New Code Enforcement, tire pile

New Code Enforcement, tire pile

Olney Police Officer Joe Logan will move fulltime into code enforcement to speed up the City’s attempts to clean up code violations and tear down condemned structures, Police Chief Dan Birbeck told the City Council at its March 13 meeting.

Officer Logan’s new duties are part of a reorganization of the code enforcement department, after the City’s plan to pay the Texas Communities Group to help staff the code enforcement department did not work out.

We had a TCG contract where we had tried to hire people to come down but they haven’t delivered. We can use that money better,” Chief Birbeck said.

Officer Logan will “focus specifically on clean up projects, code violations and start trying to bring the way the city looks up to what it should be. I think if we move this officer into a full-time code enforcement role we can get back on the track again that we had started with the momentum of tearing down the dilapidated proper- ties and getting those cleaned up.”

Officer Logan will organize groups of volunteers through community organizations and church groups to help people clean up their properties during the citywide clean-up this year, Chief Birbeck said. “We are going to bring the city up to where it should be.”

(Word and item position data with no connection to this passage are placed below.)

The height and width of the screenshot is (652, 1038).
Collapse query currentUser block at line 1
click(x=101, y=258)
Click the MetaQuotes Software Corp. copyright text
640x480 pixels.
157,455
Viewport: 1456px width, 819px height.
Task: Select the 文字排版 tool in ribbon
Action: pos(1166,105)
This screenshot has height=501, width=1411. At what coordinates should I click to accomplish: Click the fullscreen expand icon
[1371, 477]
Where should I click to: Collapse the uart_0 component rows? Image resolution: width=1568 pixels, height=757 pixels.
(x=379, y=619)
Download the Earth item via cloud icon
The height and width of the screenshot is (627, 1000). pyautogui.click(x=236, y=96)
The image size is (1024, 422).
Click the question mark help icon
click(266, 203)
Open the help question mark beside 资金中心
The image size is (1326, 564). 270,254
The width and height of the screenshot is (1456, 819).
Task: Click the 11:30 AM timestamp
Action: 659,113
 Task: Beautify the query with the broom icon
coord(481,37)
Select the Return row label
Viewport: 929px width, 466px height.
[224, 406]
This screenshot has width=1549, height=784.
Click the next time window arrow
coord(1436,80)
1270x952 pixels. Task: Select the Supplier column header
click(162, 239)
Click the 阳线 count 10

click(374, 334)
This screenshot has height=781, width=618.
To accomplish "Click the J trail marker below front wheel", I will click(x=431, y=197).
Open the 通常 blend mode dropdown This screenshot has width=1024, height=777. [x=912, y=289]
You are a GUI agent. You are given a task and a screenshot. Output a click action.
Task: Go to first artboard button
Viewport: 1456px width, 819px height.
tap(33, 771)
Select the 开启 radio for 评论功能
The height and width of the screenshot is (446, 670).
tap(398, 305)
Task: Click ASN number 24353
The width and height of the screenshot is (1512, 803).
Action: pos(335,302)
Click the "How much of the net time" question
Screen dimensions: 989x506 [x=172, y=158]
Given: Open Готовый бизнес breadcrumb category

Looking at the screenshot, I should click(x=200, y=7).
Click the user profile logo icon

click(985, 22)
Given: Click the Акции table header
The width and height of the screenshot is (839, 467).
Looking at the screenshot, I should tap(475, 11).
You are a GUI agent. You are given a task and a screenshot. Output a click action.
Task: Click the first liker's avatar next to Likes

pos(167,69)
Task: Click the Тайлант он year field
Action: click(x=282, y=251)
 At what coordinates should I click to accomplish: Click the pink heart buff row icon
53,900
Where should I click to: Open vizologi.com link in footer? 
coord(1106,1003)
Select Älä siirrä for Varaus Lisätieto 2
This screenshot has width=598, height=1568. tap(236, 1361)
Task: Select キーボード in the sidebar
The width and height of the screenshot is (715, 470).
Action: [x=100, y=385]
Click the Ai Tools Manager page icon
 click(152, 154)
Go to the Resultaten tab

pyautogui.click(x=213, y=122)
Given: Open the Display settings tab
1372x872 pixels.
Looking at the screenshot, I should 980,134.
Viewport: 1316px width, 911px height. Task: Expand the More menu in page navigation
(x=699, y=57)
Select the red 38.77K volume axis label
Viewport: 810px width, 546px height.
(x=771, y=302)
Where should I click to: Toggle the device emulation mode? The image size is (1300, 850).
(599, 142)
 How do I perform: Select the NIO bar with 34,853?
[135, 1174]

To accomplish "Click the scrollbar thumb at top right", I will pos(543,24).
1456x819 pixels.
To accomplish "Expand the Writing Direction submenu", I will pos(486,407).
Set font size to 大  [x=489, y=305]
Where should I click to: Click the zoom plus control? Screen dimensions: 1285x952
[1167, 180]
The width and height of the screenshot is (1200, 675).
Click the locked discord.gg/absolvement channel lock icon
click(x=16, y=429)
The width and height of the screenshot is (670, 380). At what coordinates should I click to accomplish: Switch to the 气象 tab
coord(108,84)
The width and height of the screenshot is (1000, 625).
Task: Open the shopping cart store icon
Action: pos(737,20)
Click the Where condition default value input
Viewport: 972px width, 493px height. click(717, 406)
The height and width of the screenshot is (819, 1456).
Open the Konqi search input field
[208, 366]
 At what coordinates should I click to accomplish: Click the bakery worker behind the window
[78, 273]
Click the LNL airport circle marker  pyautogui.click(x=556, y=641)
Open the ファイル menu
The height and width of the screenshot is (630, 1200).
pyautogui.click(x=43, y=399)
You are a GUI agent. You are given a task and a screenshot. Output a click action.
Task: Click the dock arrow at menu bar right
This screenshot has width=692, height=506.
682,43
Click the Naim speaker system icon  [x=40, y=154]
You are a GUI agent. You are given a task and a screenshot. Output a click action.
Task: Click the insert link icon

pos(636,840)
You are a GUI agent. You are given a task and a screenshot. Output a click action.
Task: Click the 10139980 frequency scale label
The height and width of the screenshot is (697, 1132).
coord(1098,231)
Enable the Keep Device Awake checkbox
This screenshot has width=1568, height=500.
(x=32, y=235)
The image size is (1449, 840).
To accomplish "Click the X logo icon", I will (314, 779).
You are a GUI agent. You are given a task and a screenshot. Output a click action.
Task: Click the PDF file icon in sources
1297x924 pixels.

Code Enforcement would begin moving aggressively to tear down condemned buildings and clean up trash citywide, he said.

The Council asked Chief Birbeck to begin ticketing the new owner of the abandoned gas station at 301 E. Main Street to clean up the piles of discarded tires. The City was within weeks of taking possession of the property and removing the tires when a Texas-based holding company purchased it at a county foreclosure sale. The company, GFF Holdings LLC, agreed to pay $23,000 in back taxes and to clean up the tires and remove underground gas tanks as part of the purchase agreement, city officials said after the Jan. 3 sale.

“Why would we not be ticketing them daily?” Councilmember Harrison Wellman said. “I want the bill to be $50,000 at the end and say ‘Clean it up and we’ll rescind it.’ Seriously, we cannot do this for six months and wait another two years to take action.”

City Administrator Arpegea Pagsuberon said enforcement on the property is “in limbo” because the previous owners have a six-month window to redeem the property.

“We’ll make sure we start taking action immediately,” Chief Birbeck said.

The Cook Legal Group, which is listed as the registered agent for GFF Holdings, has not responded to requests for comment about the sale or the buyer’s plan for cleaning up or rehabilitating the property.

The Council voted last year to take ownership of the property so as not to lose a $41,000 state grant the city won to remove about 10 trailers worth of passenger and commercial vehicle tires. After confirming that the new buyer understood the liabilities associated with its purchase of the gas station, Mrs. Pagsuberon convinced the Nortex Regional Planning Commission to allow Olney to use the grant to purchase a tire cutter. The City is waiting for the Texas Commission on Environmental Quality to issue a permit for the tire cutter to be located at the city’s Convenience Station, she told the Council.